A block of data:
------

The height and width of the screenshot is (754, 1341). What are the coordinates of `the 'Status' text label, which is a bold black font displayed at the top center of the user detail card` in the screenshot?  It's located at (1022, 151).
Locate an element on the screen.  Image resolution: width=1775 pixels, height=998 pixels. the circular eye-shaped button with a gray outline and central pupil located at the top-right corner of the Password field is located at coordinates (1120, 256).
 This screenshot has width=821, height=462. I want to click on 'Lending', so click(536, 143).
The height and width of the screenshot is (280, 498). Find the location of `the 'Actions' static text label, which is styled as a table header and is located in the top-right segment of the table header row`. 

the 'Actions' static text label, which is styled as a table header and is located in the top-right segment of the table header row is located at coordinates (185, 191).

------

_Your instructions_:
Rewrite the records above so that every instance of "height and width" becomes "size", and leave everything else unchanged.

_Task output_:
The size of the screenshot is (754, 1341). What are the coordinates of `the 'Status' text label, which is a bold black font displayed at the top center of the user detail card` in the screenshot?  It's located at (1022, 151).
Locate an element on the screen.  Image resolution: width=1775 pixels, height=998 pixels. the circular eye-shaped button with a gray outline and central pupil located at the top-right corner of the Password field is located at coordinates (1120, 256).
 This screenshot has width=821, height=462. I want to click on 'Lending', so click(536, 143).
The size of the screenshot is (280, 498). Find the location of `the 'Actions' static text label, which is styled as a table header and is located in the top-right segment of the table header row`. 

the 'Actions' static text label, which is styled as a table header and is located in the top-right segment of the table header row is located at coordinates (185, 191).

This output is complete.